*How to complete this task*: Find every line in the records below that holds the word "click" and copy it.

++++ Material for the task ++++

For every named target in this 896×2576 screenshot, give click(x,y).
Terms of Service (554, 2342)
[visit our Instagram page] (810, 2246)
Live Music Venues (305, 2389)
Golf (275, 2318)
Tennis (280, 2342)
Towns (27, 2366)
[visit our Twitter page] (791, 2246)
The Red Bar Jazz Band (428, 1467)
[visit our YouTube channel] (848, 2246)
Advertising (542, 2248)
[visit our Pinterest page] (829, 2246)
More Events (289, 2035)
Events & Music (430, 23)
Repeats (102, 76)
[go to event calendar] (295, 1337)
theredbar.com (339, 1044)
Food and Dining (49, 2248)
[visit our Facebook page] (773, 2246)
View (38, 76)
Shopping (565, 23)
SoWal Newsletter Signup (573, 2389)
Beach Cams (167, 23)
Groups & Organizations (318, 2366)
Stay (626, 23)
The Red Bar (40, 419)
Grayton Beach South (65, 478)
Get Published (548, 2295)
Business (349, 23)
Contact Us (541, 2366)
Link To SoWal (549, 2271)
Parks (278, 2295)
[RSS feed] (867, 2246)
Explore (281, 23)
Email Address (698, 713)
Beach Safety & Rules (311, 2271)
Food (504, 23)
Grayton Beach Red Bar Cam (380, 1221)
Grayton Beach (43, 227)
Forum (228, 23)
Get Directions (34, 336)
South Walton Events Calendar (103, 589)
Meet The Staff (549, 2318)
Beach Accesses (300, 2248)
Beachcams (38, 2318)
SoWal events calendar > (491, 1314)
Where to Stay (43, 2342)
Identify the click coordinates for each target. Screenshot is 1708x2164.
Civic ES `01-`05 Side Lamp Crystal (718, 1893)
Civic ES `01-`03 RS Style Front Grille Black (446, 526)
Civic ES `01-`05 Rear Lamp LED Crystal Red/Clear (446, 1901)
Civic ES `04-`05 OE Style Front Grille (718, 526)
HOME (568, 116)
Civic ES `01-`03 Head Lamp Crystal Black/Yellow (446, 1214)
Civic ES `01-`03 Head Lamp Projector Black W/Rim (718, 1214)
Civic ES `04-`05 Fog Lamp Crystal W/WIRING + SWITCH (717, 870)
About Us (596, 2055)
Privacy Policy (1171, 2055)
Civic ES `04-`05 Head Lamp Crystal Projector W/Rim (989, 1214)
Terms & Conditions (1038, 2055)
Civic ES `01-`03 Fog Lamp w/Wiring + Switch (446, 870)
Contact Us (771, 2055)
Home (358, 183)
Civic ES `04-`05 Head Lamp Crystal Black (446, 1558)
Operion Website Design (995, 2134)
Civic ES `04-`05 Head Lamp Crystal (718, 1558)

++++

*Task answer*:
For every named target in this 896×2576 screenshot, give click(x,y).
Identify the click coordinates for each target. Screenshot is 1708x2164.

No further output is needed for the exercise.